* **TAREA ASIGNADA**:
Pasa todas las líneas de los datos que siguen a una lista numerada y quita las que estén en blanco.

* **DATOS PROPORCIONADOS**:
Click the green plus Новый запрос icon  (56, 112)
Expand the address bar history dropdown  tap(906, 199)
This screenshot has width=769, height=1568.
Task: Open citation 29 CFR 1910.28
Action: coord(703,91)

* **RESPUESTA DADA**:
1. Click the green plus Новый запрос icon  (56, 112)
2. Expand the address bar history dropdown  tap(906, 199)
3. This screenshot has width=769, height=1568.
4. Task: Open citation 29 CFR 1910.28
5. Action: coord(703,91)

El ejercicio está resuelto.